Is Boolean Obfuscation Easy?
The most obvious answer is an emphatic "NO!" but I've had this idea rolling around for a while and I'm actually not so sure.
To be a bit more specific:
- Does a relatively simple obfuscator exist which can take any boolean circuit and produce an obfuscated version which behaves the same way and is resilient against attempts to simplify it back to the input circuit? (Or some other circuit of similar/smaller size.)
- As a simple test case of any candidate obfuscator, if we use it to obfuscate a circuit which simply tests the input against a specific bit string (a single output bit producing 1 when matched, 0 otherwise), could an adversary identify the bit string?
- If we allocated one minute of CPU to a 128-bit obfuscation, how long would an efficient attack implementation need to find those 128 bits? Minutes? Days? Basically forever?

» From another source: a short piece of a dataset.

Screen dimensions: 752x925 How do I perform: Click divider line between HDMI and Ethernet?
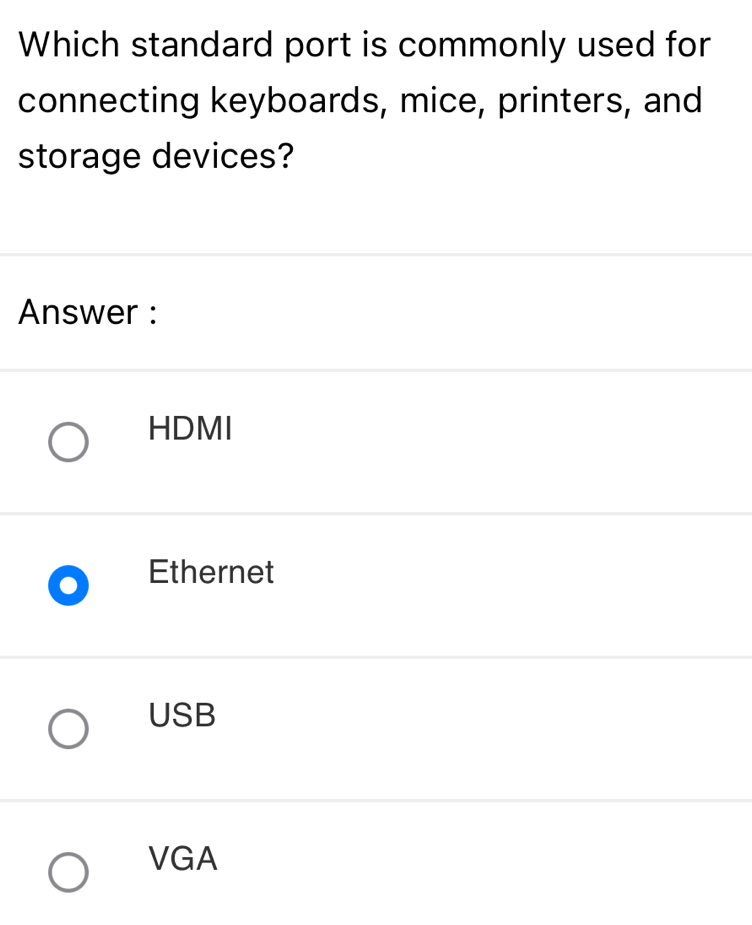(x=376, y=514)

- (Related: Boolean Satisfiability Problem)
If you find this interesting, you might also like Summon - a TypeScript-like language for authoring boolean circuits, and the MPC Cryptography that we use it for.
🤔 Why
This would achieve (and exceed?) indistinguishability obfuscation (iO), which is kinda like the final boss of cryptography. We could reimplement basically all (all?) existing cryptography on top of iO, as well as more things that we can't currently do.
🚫 Provable Security
I think it would be unfair to reject this idea because it is not provably secure. Prime factoring and the discrete logarithm problem are not proven secure either, we just think they are because very smart people have tried very hard and failed. They are security assumptions.
Perhaps a boolean obfuscator could rest on top of one of those well-respected security assumptions, but I'm more interested in the possibility that we could simply add it as a new security assumption. It may be worth debating whether a new security assumption is a good idea, but I'd contend that a simple boolean obfuscator which stands up to powerful attempts to break it would be, at the very least, extremely interesting.
🤯 Isn't this Security by Obscurity?!
Maybe! Perhaps the deeper question is whether obscurity actually can work. Of course obscurity can fail—but does it always?
It depends on how you define obscurity. If it means providing an opaque program without revealing how it was constructed, then I’d argue this approach doesn’t qualify. On the contrary, it follows the principle of transparent security: we publish the obfuscator, invite public scrutiny, and only consider it viable if it withstands real-world attempts to break it.
So the security claim isn’t “nobody knows how this works” but rather “even when you know exactly how it works, it still seems hard to undo.”
💡 Possible Implementation
- Build a grouping of equivalent subcircuits by exploring all circuits of some manageable size and group them by equivalent results (two circuits are equivalent if they have identical input-output tables). (This is a general step that can be done once and embedded in the obfuscator for use with any circuit.)
- Randomly sample subcircuits from the input circuit and replace them with random equivalents. Repeat until (say) 90% of wires are affected. (This ensures there will be many overlapping substitutions that aren't trivially reversible with the same process.)
- Simplify. Apply the best known techniques for simplifying circuits. (But only with a modest amount of compute.)
- Repeat steps 2 and 3 some amount of times.
Note: Step 2 is expected to expand the circuit, since there are many more large equivalent subcircuits than there are small ones. Step 3 contracts the circuit, but presumably not as much. A concrete implementation might repeat steps 2 and 3 until some expansion factor is achieved.
🦀 Implementation Advice
We like rust. A proposed implementation would ideally be a rust program which takes a file representing a circuit in Bristol Format and outputs a file in the same format. Parameters (like how many rounds) would ideally be CLI arguments, but could also be provided via a json or toml file.
We also like TypeScript. I'd love to see any attempt at this really.
Let us know on Telegram / Discord / GitHub
⚔️ Contrary Views
I will try to summarise the best contrary views here as people submit them.
- On the (Im)possibility of Obfuscating Programs (Barak et al, 2001)
- I found this by talking to ChatGPT.
- From what I can tell, this paper applies to a very strict black box property which doesn't really apply to the idea here.
- I suppose it proves that obfuscation can't be a perfect black box, but I don't think it's necessary to be a perfect black box.
- I think the bit-string test case is a better representation of whether you can extract useful information from the obfuscated program. This paper doesn't appear to show that there is a way to get any of the bits from that bit string, but I could be wrong.
- From the paper: "Our work rules out the standard, 'virtual black box' notion of obfuscators as impossible, along with several of its applications. However, it does not mean that there is no method of making programs 'unintelligible' in some meaningful and precise sense."